A draft for a heritage protection zone for Bo-Kaap dates back to 2013, when the City of Cape Town had initially launched the process. This was approved by the city council in 2016, according to the City’s own documents.
The heritage protection zone is currently in a draft form, pending the results, amendments and additions once the public participation process is complete. The document is separate from declaring the area a heritage site, but would dictate a strict process guided by the areas’ environment and cultural history on any new and potential development in the area.
At Saturday’’s session for residents and civil society, both Poking and Samaai questioned why the process had been stalled since 2016 under the Patricia de Lille administration, which ended in October 2018.
“We need an inquiry — very important,” said Poking.
But Poking and Samaai were also concerned about the structure of the hearings, and questioned what they said were separate hearings for the developers and the community.
Responding to queries from Daily Maverick, Mayco member for spatial planning and environment Marian Nieuwoudt said that all parties had been invited to attend proceedings for the full day, and that nobody had been excluded.

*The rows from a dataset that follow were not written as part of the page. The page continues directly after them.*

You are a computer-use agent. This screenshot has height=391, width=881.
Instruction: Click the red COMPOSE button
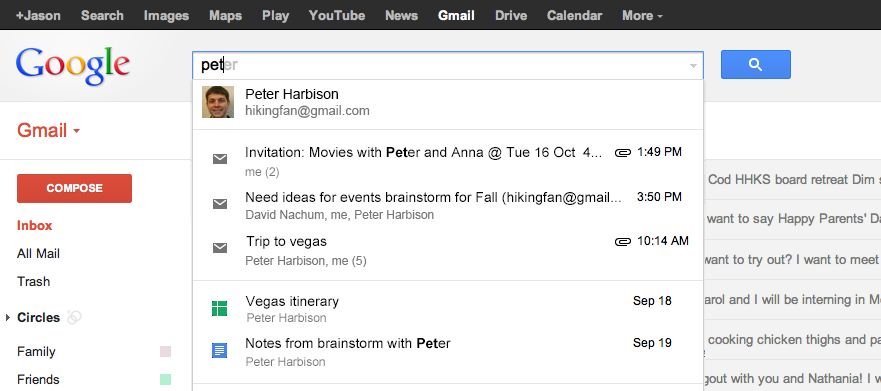(x=75, y=188)
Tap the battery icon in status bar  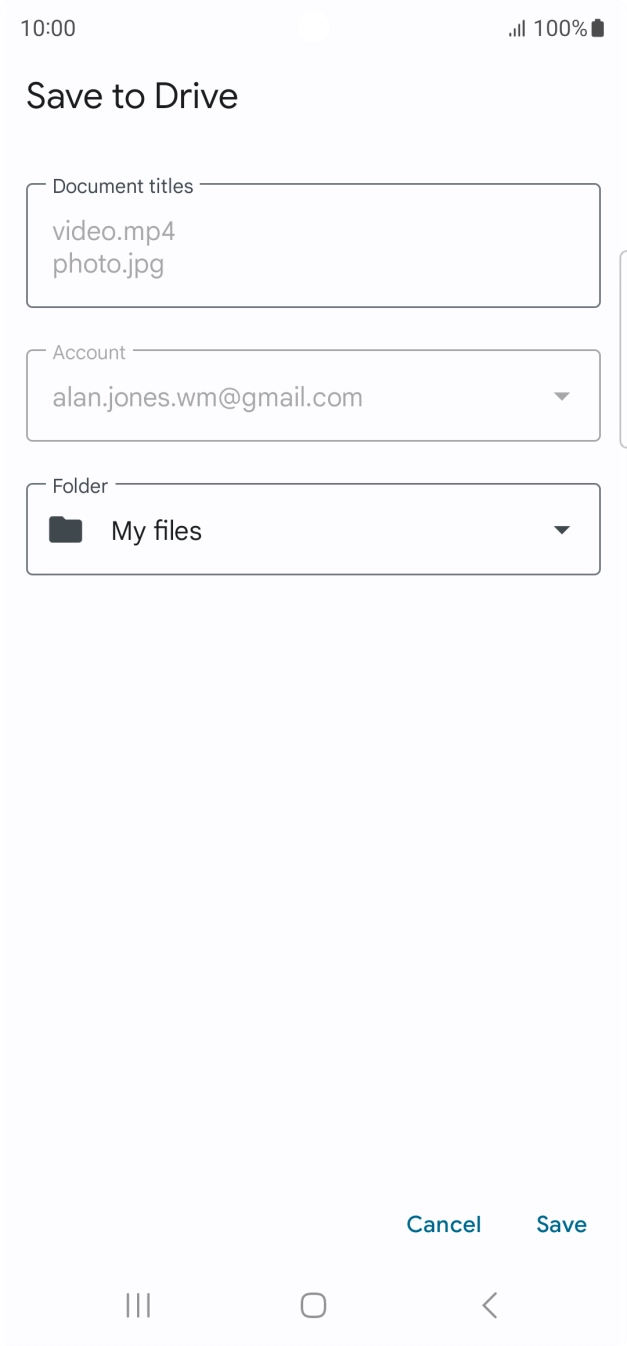click(598, 28)
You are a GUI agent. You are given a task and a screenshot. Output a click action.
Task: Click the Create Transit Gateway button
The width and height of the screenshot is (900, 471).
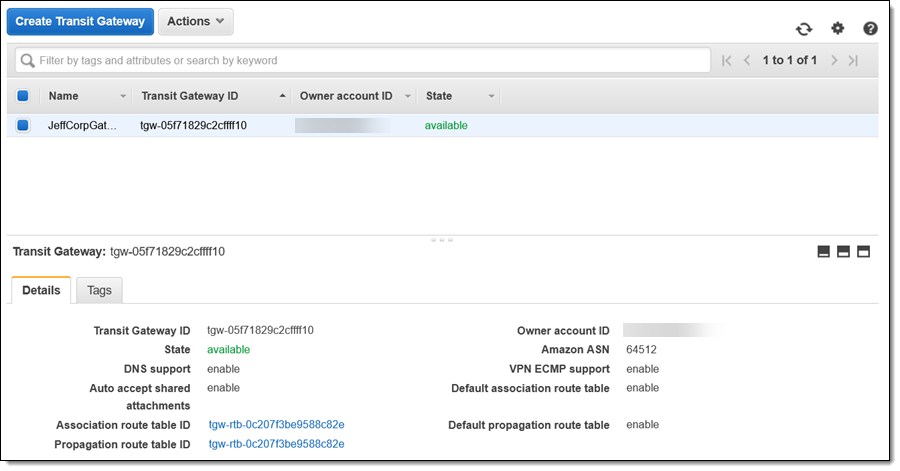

Nieuwoudt said that all organisations and structures known to the City had been invited. The City undertook a pamphlet drop in the demarcated area and all property owners received a letter of invitation to submit comments.
She said the City was awaiting further input and the hearing was supplementary to the broader invitation to stakeholders to comment on the draft heritage protection zone.
Public participation for the planned heritage protection zone began in January 2019 and will close on 22 February 2019. Saturday was the only day allocated to open verbal hearings conducted by the City. DM
* A sentence about Plato and Nieuwoudt was removed from this article for accuracy at 10.15am on Monday, 11 February 2019. Both Plato and Nieuwoudt were present during the afternoon hearings.